(What the task asks):
Give the rows below as a two-column CSV with the headers instruction and response, beginning at the line that has "Given: Click the (One decimal place.) note" and stopping after the line that has "Looking at the". Use one line per row, placing the row's text and its answer each in a single quoted field with line breaks replaced by spaces.

(Rows):
════════

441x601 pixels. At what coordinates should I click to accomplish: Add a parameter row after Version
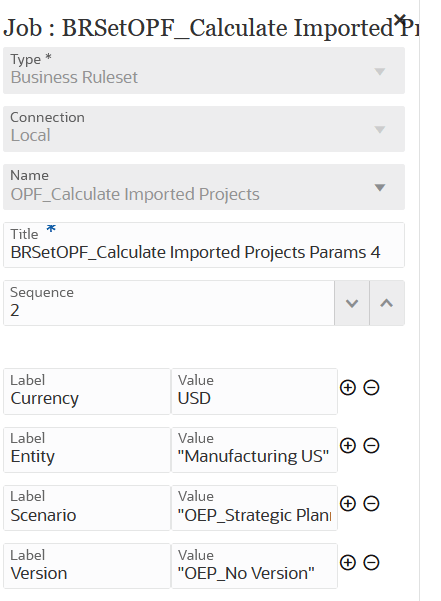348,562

════════

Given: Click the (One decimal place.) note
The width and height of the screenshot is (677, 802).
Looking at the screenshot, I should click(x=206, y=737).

════════

(Complete output):
instruction,response
"Given: Click the (One decimal place.) note The width and height of the screenshot is (677, 802).","Looking at the screenshot, I should click(x=206, y=737)."